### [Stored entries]
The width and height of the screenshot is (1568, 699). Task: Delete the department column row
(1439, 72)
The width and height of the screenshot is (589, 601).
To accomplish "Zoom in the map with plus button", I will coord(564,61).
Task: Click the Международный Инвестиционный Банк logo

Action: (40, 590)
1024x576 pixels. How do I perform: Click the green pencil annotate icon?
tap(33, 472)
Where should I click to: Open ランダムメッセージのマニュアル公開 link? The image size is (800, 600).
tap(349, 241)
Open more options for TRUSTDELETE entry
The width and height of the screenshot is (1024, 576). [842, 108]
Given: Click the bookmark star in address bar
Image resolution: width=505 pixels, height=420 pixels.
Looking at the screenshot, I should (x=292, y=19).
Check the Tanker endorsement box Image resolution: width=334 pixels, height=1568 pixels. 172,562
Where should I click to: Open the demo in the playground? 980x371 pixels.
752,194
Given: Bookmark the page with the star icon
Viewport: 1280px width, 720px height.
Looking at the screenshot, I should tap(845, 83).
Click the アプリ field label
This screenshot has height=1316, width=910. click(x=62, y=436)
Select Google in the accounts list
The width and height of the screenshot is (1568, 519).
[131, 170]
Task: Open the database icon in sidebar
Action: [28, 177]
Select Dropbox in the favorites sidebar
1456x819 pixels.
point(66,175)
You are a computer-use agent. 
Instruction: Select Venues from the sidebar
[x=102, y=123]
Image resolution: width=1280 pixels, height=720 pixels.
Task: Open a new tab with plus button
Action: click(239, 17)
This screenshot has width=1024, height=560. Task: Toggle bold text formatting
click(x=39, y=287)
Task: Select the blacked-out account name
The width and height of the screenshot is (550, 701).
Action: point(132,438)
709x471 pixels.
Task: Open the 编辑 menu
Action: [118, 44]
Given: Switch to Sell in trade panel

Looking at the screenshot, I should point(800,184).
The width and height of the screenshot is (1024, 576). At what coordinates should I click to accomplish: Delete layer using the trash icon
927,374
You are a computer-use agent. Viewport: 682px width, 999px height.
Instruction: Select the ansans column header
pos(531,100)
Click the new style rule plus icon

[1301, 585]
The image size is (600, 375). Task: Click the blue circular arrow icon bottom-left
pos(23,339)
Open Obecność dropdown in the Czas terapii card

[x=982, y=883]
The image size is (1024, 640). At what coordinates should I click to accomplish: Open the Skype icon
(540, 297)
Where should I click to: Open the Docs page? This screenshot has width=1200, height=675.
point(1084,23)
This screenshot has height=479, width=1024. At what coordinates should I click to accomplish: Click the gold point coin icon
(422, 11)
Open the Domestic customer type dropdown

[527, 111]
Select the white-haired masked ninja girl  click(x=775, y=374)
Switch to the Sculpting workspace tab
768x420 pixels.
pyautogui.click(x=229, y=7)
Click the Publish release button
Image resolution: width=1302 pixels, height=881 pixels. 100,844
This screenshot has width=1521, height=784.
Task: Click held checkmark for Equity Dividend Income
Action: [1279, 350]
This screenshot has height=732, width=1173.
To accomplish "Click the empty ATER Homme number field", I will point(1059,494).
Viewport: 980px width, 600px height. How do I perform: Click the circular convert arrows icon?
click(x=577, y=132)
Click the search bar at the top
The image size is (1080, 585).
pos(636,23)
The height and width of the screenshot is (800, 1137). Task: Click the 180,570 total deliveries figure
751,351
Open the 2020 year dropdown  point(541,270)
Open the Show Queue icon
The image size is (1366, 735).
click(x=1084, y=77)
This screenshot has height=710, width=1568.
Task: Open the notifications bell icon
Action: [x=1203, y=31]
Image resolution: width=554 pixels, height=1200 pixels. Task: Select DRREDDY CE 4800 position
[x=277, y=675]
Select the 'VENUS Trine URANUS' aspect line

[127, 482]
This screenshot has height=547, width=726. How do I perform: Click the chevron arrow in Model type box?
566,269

### [Prompt]
Using the records above, find and show each line with the string "agent".

### [Result of the task]
You are a computer-use agent. 
You are a computer-use agent. Viewport: 682px width, 999px height.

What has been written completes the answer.